An estimated 23,000 people descended on Cannes from March 14-17 to learn from their peers, explore potential new opportunities and brainstorm the next chapter for real estate.

But, just days before MIPIM began, the news of Silicon Valley Bank and Signature Bank’s demise in the US sent financial markets into panic mode. This was followed mid-conference by a dramatic fall in the share price of Switzerland’s second-largest bank, Credit Suisse. PERE’s attempts to gauge industry opinion at MIPIM on this string of events were met first with looks of unease, but were generally followed by an assertion that real estate is unlikely to be impacted to any meaningful degree.

“SVB operated in a very specific ecosystem, so it is not a signal for the entire economy,” said Isabelle Scemama, global head of AXA IM Alts, the alternatives investment arm of French insurer AXA. However, the fact that “everyone is talking about it at MIPIM” shows the industry is more mature and transparent than it has been when it comes to addressing financial shocks. “There is no denial in real estate anymore,” she added.

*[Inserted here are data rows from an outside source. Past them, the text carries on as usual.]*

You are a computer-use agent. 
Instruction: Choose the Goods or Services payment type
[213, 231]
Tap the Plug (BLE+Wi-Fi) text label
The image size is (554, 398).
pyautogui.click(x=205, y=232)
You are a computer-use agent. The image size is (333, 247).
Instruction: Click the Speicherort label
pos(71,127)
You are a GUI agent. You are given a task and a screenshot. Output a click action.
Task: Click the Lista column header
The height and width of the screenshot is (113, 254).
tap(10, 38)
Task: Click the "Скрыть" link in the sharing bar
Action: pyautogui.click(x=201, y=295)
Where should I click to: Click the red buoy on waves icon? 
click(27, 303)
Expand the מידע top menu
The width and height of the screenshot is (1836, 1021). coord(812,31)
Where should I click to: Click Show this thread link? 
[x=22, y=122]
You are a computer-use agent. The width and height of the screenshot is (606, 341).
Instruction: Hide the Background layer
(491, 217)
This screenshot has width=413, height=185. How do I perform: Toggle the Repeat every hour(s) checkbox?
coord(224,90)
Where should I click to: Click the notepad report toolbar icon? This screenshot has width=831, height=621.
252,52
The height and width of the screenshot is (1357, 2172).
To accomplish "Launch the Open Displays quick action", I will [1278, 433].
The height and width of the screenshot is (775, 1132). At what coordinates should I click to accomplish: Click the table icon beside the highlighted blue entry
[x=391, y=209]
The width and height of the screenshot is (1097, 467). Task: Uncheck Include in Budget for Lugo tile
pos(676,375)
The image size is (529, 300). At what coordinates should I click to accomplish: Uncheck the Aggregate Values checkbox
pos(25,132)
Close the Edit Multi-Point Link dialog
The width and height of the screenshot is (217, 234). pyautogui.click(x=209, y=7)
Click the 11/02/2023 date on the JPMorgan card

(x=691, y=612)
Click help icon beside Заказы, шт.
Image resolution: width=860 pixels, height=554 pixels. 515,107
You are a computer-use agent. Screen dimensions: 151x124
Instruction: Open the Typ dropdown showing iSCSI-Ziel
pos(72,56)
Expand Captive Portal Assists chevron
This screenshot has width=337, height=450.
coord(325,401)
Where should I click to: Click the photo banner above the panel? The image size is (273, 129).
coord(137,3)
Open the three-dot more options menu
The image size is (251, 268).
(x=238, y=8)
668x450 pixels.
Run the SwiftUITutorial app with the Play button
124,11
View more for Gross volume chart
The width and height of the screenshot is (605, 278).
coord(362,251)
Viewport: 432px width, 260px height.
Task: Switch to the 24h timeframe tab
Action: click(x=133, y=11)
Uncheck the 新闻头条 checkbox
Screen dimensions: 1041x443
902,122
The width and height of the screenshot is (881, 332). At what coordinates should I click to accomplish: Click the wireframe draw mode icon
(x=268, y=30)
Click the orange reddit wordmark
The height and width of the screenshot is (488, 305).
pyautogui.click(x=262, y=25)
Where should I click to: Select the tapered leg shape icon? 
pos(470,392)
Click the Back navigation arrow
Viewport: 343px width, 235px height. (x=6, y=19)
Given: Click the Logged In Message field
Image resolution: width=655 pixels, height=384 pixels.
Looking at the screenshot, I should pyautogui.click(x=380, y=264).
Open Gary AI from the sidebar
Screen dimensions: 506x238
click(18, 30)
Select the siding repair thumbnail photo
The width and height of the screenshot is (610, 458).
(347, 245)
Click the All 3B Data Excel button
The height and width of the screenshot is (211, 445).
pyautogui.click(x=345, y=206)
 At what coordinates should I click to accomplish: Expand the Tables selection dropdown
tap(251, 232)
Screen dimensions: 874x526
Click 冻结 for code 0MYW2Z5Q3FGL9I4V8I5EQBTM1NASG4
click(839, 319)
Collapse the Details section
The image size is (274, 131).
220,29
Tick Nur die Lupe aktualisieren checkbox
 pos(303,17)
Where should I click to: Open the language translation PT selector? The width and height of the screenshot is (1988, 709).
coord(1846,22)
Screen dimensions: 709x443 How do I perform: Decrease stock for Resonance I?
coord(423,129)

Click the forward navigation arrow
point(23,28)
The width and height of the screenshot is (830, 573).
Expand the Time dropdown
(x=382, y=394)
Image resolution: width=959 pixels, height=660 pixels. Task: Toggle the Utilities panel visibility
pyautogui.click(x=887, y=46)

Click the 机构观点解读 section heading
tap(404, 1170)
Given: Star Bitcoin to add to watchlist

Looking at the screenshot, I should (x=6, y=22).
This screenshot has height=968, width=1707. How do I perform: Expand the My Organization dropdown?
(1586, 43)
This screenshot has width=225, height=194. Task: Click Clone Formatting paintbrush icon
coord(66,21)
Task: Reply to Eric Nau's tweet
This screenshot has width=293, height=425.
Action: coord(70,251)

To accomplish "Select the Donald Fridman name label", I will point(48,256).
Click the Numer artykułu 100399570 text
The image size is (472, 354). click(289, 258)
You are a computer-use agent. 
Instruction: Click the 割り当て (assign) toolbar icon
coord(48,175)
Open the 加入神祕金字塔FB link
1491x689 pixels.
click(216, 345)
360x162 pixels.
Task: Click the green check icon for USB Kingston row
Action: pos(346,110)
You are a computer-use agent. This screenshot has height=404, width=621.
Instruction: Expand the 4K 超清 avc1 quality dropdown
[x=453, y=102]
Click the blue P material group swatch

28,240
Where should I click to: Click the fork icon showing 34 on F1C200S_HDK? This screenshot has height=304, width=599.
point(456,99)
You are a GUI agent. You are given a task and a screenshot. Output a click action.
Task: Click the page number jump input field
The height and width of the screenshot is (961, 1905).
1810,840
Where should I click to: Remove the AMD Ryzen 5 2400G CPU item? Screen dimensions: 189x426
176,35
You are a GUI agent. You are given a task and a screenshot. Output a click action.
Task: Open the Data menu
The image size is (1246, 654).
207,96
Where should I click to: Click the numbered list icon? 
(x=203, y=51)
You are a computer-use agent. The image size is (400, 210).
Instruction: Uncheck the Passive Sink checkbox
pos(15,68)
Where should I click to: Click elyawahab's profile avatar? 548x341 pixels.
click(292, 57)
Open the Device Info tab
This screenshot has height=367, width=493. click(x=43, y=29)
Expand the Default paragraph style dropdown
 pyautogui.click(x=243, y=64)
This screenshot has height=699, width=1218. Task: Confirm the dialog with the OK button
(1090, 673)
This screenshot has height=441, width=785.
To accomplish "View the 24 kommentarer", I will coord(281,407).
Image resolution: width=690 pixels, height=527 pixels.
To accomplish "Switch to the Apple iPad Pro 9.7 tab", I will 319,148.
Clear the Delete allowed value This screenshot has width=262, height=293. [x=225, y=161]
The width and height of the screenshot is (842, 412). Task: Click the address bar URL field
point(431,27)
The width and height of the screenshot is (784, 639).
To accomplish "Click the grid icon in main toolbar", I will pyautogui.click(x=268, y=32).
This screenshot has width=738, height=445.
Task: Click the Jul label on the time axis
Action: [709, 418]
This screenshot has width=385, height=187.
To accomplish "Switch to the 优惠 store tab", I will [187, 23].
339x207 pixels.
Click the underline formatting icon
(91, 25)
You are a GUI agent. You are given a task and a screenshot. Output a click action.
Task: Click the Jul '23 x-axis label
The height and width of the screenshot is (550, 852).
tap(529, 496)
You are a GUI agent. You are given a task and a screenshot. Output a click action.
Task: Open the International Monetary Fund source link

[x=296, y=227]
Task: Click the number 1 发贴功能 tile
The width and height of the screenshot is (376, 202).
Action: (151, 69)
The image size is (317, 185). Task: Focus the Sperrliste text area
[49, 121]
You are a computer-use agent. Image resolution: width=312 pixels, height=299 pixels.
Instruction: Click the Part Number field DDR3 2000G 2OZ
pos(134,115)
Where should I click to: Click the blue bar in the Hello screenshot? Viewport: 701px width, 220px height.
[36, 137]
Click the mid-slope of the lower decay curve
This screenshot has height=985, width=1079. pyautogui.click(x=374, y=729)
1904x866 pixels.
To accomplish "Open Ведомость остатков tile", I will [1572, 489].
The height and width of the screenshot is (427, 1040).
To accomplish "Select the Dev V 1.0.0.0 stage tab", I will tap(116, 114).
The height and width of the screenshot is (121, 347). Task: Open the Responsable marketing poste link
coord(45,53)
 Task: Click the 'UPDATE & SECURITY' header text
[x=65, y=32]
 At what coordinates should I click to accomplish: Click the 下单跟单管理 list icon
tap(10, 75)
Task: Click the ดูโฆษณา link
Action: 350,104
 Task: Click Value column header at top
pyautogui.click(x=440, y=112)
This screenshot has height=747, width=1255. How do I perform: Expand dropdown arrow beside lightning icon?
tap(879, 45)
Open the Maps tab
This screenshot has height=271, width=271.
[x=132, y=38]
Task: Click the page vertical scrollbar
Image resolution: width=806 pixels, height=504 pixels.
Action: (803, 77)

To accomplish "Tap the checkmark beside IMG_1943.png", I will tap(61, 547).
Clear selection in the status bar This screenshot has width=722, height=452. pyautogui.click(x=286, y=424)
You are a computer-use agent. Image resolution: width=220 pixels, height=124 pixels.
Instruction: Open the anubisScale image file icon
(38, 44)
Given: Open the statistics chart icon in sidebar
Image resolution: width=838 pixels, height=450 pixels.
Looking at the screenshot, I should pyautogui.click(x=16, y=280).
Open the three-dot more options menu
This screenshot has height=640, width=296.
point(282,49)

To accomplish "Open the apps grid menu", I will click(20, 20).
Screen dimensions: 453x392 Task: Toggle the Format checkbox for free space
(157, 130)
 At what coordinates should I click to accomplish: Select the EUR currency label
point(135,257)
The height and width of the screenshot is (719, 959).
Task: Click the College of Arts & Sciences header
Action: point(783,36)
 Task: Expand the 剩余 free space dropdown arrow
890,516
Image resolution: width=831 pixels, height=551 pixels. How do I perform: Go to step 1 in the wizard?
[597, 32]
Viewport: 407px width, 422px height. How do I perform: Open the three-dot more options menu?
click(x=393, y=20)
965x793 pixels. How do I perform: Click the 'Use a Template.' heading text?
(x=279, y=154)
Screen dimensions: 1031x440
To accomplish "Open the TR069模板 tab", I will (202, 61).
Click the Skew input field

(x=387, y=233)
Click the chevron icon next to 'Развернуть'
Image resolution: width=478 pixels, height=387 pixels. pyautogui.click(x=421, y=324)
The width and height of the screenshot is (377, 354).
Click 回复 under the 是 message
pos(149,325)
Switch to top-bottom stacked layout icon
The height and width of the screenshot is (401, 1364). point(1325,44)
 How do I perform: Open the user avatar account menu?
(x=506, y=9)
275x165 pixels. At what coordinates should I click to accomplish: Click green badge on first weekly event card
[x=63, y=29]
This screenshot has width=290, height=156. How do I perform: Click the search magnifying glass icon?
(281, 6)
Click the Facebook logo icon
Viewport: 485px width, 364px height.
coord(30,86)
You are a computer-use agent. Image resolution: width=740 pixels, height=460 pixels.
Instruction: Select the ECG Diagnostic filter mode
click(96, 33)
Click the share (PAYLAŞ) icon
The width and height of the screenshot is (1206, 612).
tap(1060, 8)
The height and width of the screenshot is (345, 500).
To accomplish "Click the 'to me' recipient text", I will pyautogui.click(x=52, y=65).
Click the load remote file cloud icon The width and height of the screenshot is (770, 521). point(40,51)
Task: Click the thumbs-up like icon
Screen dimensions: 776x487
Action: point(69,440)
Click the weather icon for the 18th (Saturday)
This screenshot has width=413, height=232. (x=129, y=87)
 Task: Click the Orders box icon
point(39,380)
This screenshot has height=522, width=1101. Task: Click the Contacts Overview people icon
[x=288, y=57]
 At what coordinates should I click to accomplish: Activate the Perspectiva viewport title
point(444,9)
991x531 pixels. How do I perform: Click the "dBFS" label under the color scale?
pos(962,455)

In the case of Credit Suisse, executives were quick to point out that the lender – which rival Swiss bank UBS agreed to buy for $3.25 billion in the days after the curtain closed on MIPIM 2023 – has faced a string of problems and scandals going back several years. Whether this could be a spark to light a flame was therefore debatable.

“Personally, I think true contagion is unlikely,” Rob Wilkinson, European CEO of Boston-headquartered manager AEW, told PERE. “Capital markets are not particularly strong at the moment, meaning it doesn’t take much to get them spooked.” While it would be premature to predict a financial crisis off the back of these bank failures, what the withdrawals from the banks reveal about investor sentiment is a broader concern, particularly given that most are already grappling with an allocation imbalance by way of the denominator effect. “What’s happened in the last few days will make people hesitate, but for how long?” mused Wilkinson.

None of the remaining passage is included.